ACTIONS TO TAKE:
**1.** In the passage on Basque trade unions, what position does Elena Pérez Barredo hold?
**2.** Name every decade mentioned in the passage on Basque trade unions.
**3.** Write a continuation of the passage on Basque trade unions, beginning after its final sentence.

PASSAGE PROVIDED:
-- Opening Marker --
But it wasn’t always like this. According to Las Heras, ELA, LAB and other Basque unions formerly relied on dialogue and sector-wide collective bargaining agreements, as many unions still do, but began to develop “a strategy of political autonomy and trade union action at a level closer to the grassroots” between the 1990s and the 2000s.

This came about partly as a result of changes to the labour market and industrial changes in the Basque Country (which began from the 1980s onwards, notably the types of industry and engineering in the region) as well Basque unions distancing themselves from national unions

“The rise of the second Basque union (LAB) allowed for the two Basque sovereigntist unions to form a new alliance that stood in opposition to the two main Spanish unions,” Las Herras argues.

But it’s also about strategy. Elena Pérez Barredo, Deputy Minister of Labour and Social Security in the Basque government, told La Vanguardia that the fundamental reason strikes are so common “lies in the trade union difference that exists in the Basque Country.”

“The ELA has a union strategy and culture that encourages confrontation… a very marked strategy in favour of the strike as an instrument of confrontation,” she adds.
-- Closing Marker --
EXTRACTED RECORDS:
-- Opening Marker --
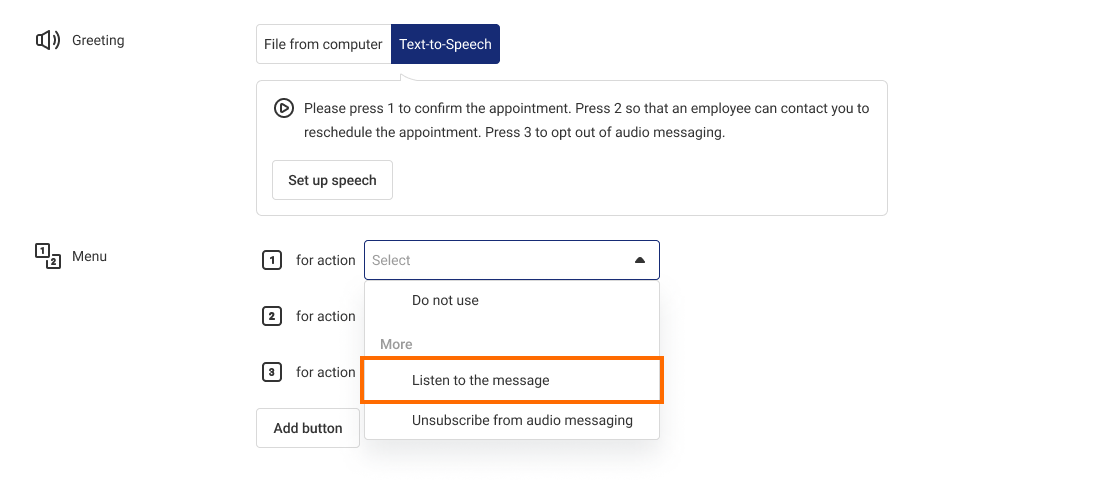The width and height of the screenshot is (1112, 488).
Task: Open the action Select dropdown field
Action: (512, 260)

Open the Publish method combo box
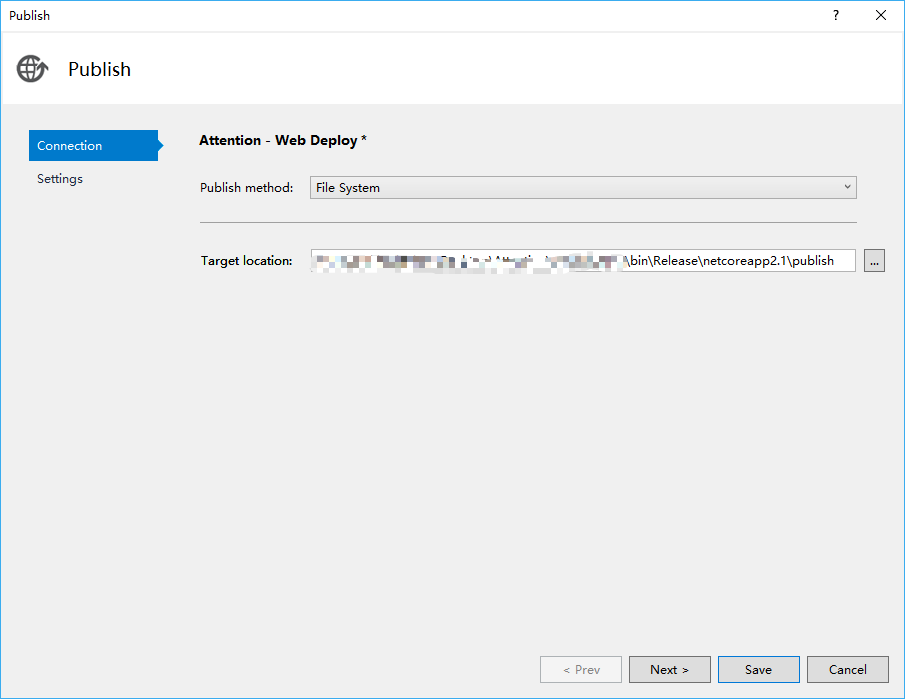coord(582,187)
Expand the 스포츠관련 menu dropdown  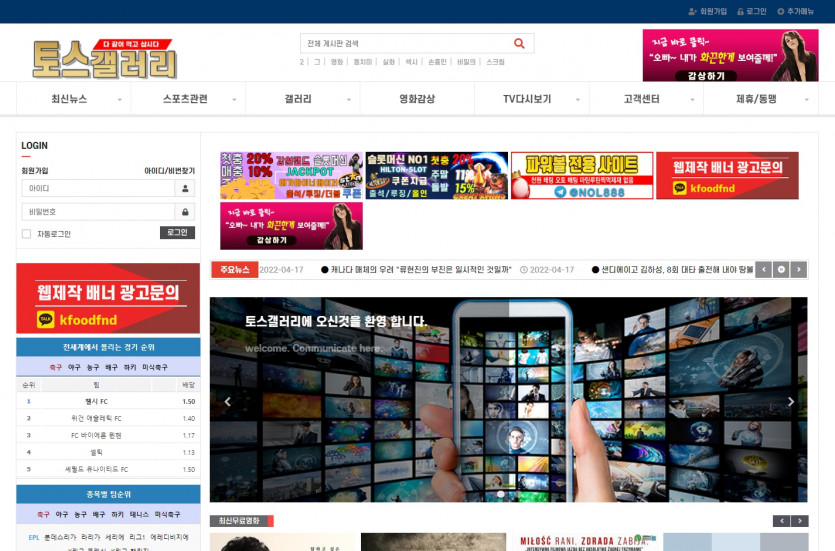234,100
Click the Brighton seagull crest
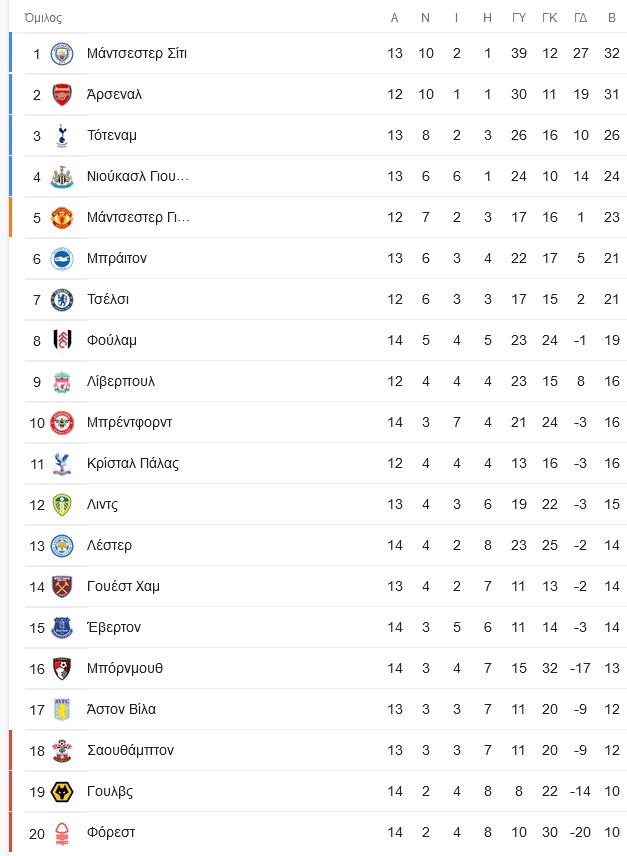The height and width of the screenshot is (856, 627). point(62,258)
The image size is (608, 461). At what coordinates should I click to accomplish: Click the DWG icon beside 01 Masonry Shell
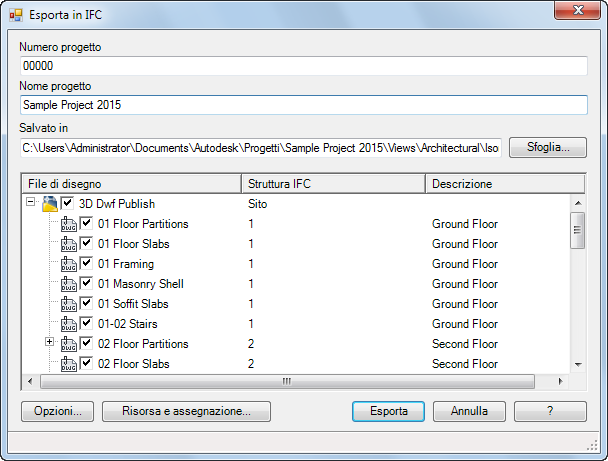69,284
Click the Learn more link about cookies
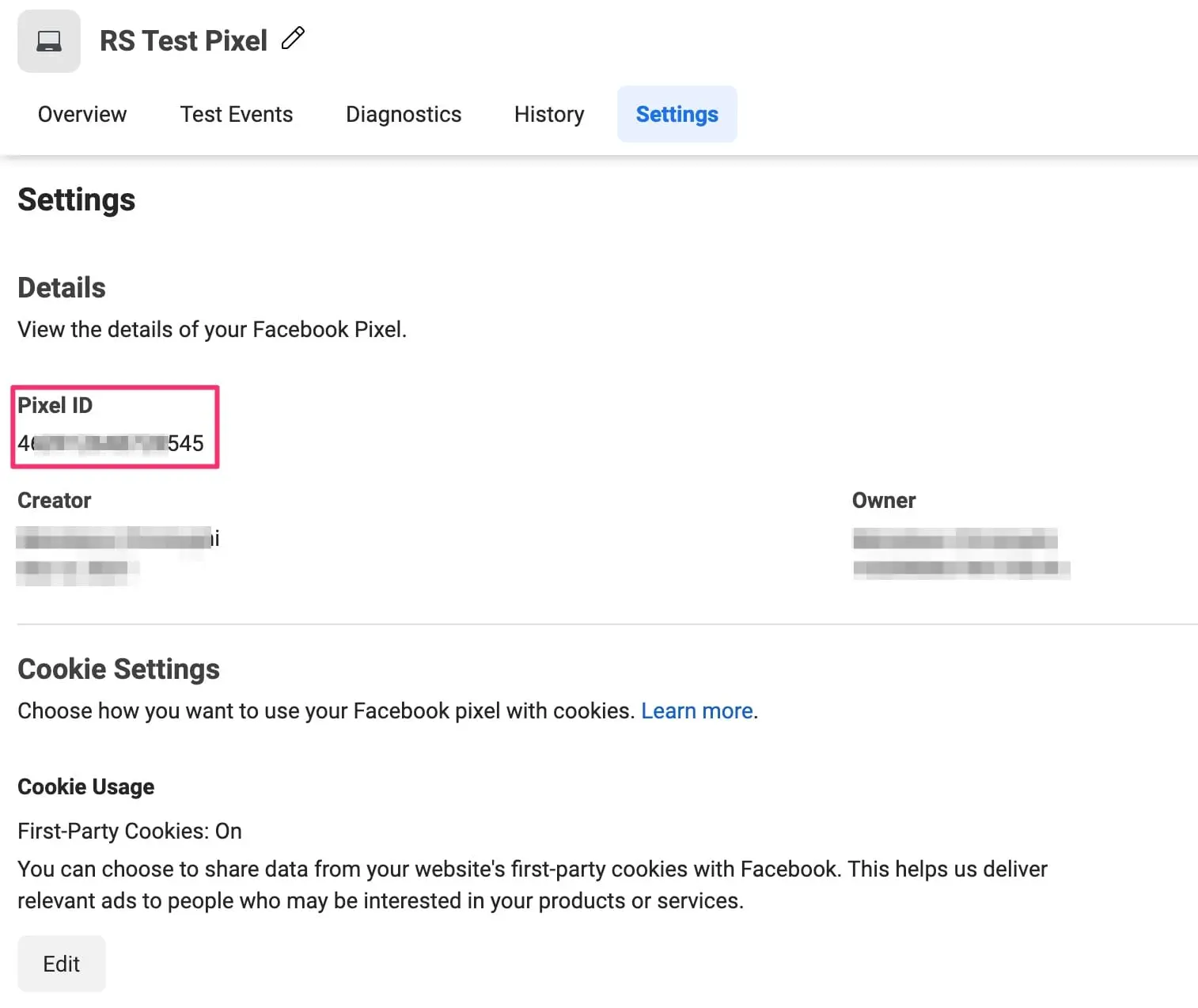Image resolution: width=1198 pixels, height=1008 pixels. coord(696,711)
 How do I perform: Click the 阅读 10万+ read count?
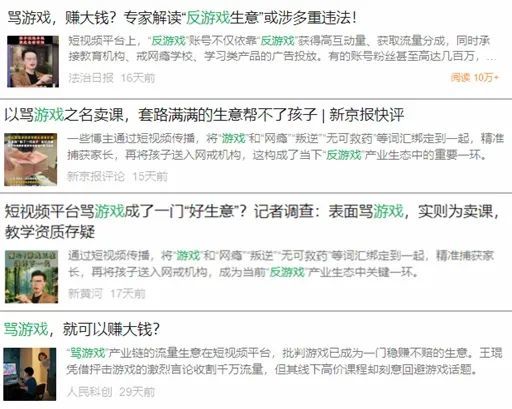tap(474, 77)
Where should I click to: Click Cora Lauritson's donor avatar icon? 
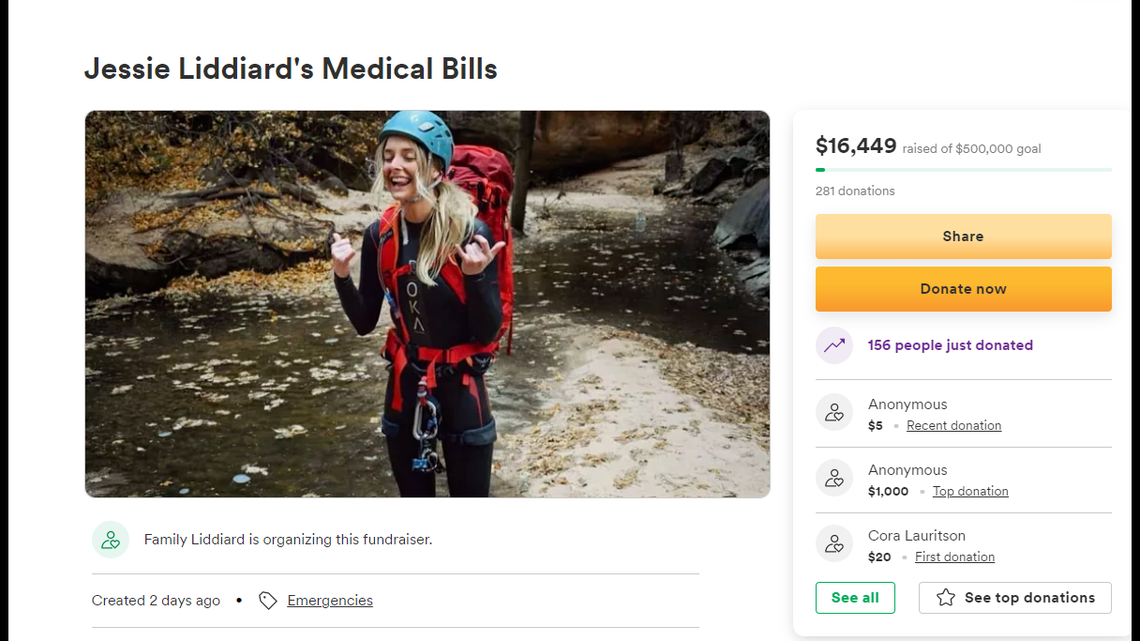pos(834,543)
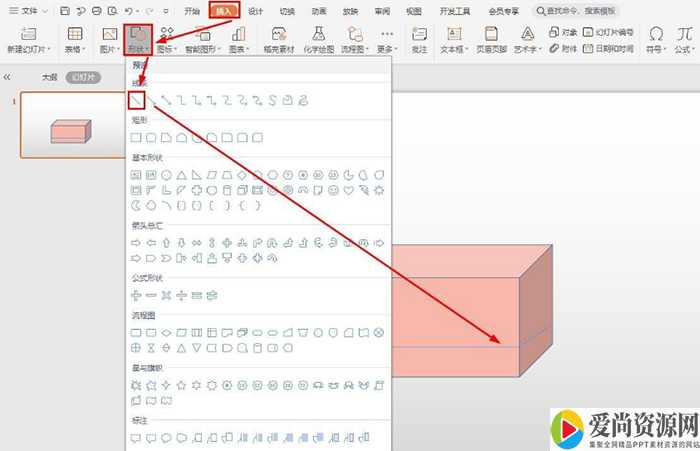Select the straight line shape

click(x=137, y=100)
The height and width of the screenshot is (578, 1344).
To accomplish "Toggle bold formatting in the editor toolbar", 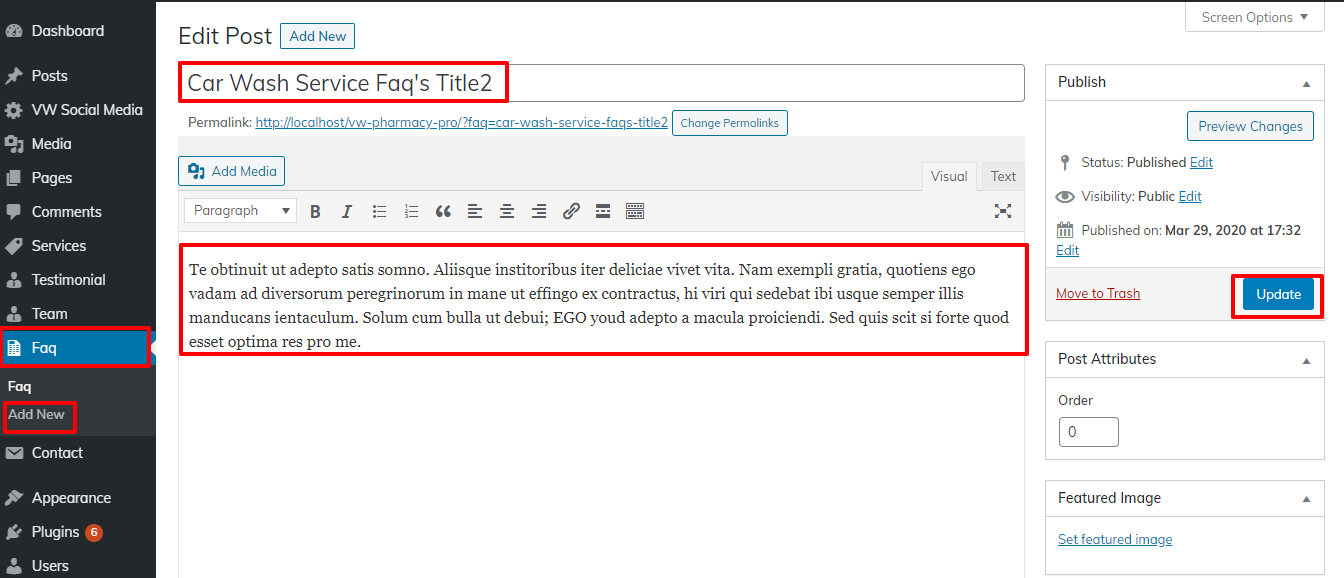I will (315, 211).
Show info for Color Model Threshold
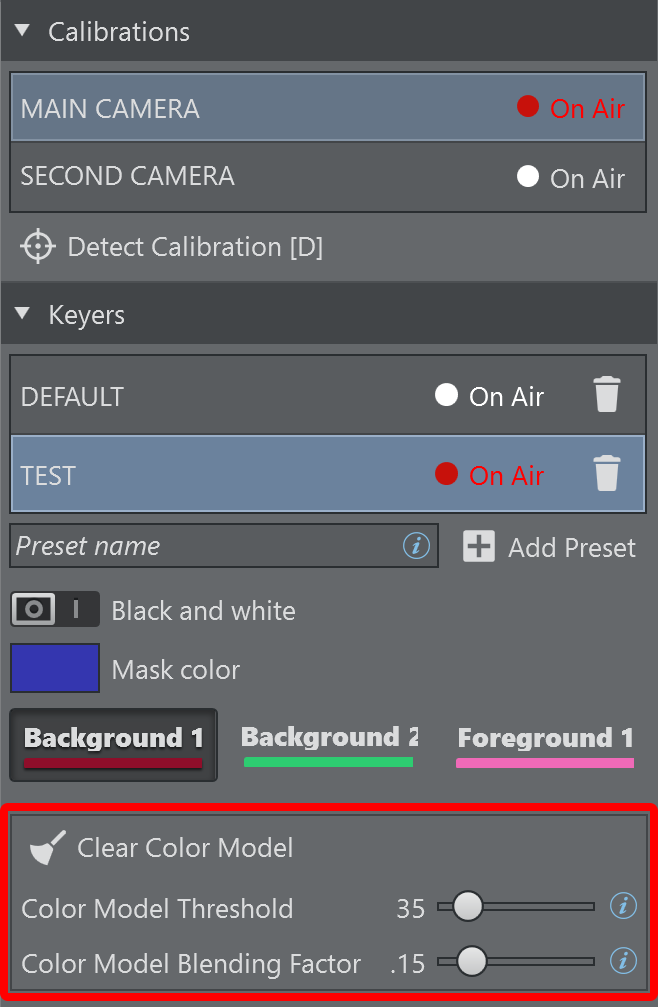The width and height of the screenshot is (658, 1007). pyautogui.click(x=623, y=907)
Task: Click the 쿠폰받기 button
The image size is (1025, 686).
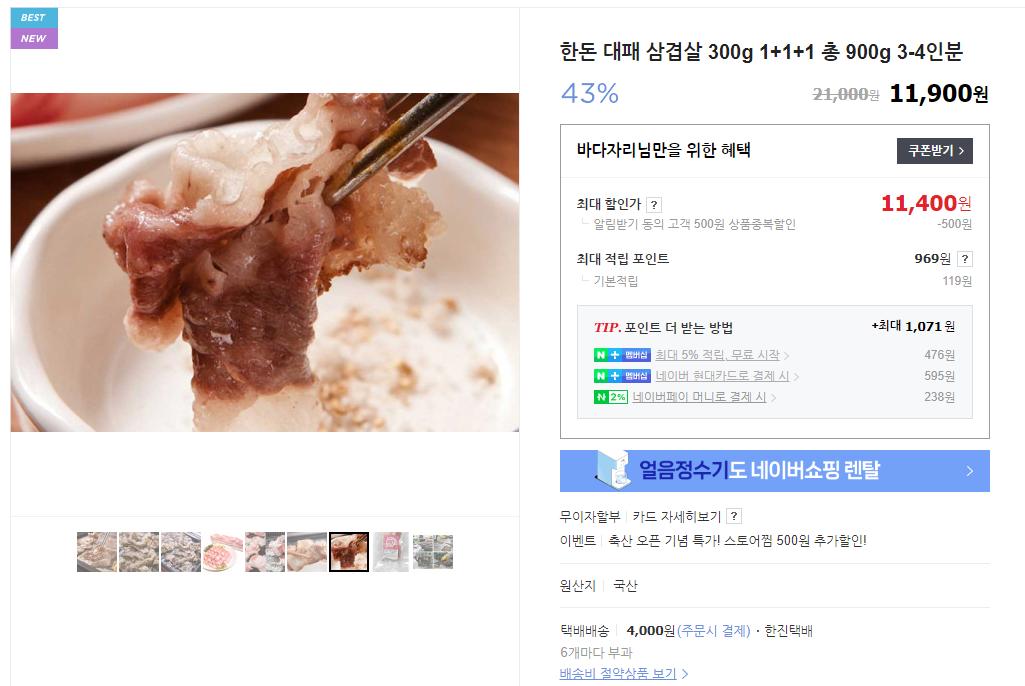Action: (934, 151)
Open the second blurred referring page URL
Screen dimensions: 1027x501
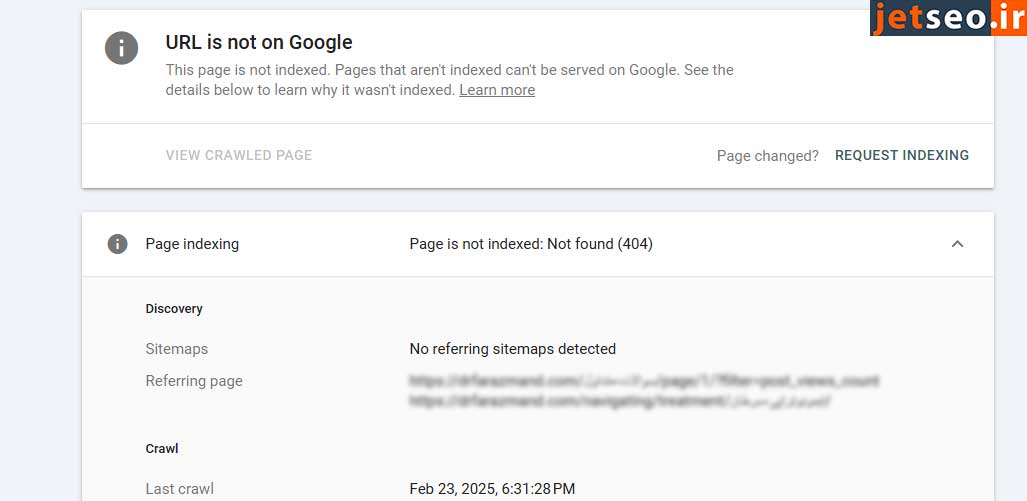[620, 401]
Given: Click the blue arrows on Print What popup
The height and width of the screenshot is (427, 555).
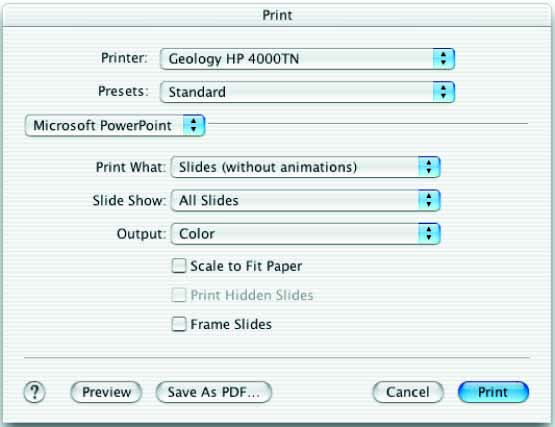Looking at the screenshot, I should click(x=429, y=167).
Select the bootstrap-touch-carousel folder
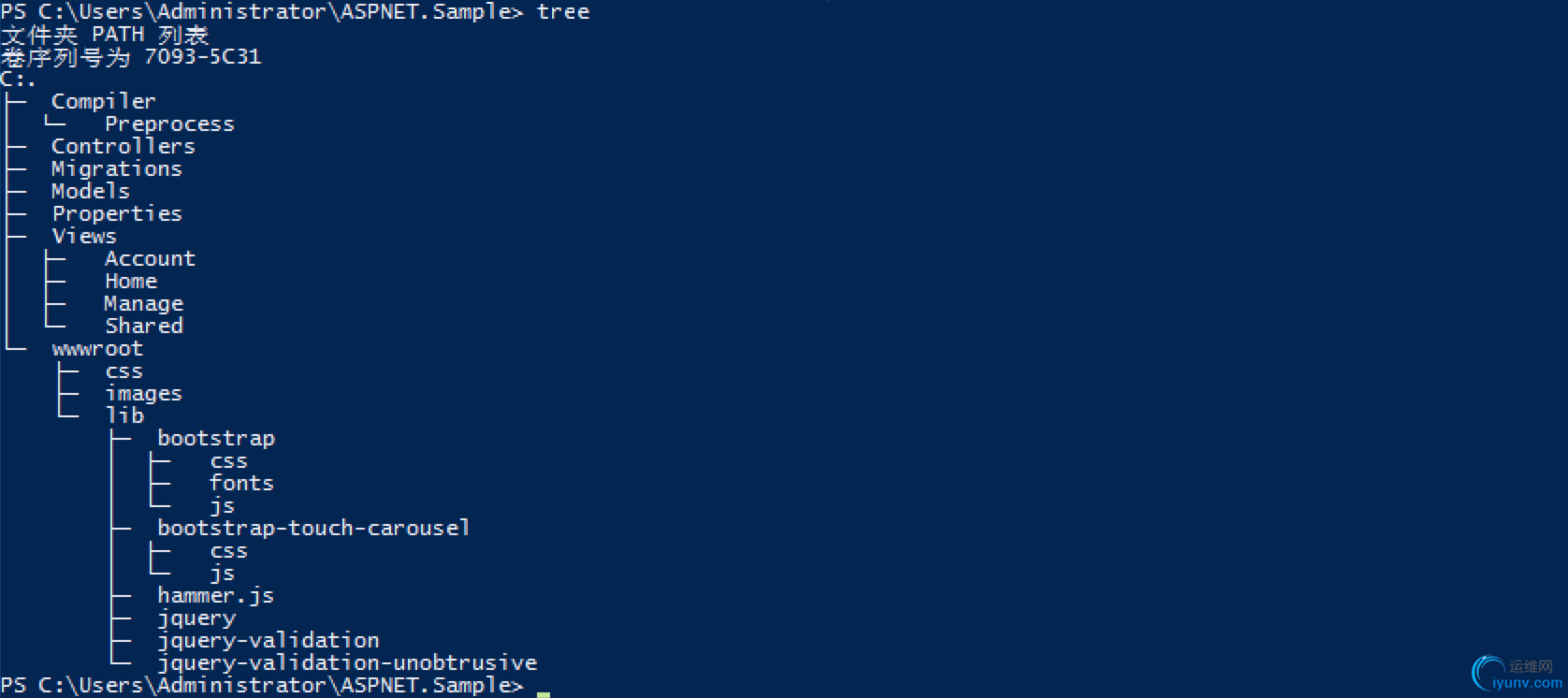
-- Closing Marker --
REPLIES:
**1.** She is Deputy Minister of Labour and Social Security in the Basque government.

**2.** The 1980s, the 1990s, the 2000s

**3.**
There seem to be several plausible, inter-connected reasons that the Basque Country became Spain’s (and possibly Europe’s) strike capital.

It has strong regional trade unions that exist separately from the larger confederate national unions; these unions have effective strike funds, meaning they can strike for longer; their employees are, on average, likely to be better paid than elsewhere in Spain, meaning they could be more inclined and financially able to take strike action; and finally, Basque unions take a more direct, confrontational approach to industrial disputes, whereas other unions rely more on dialogue and border collective bargaining agreements.

Perhaps Unai Rementeria, a local Basque politician, summed it up best after widespread strike action in the region in 2019. Basque unions, he said simply, “seek permanent confrontation.”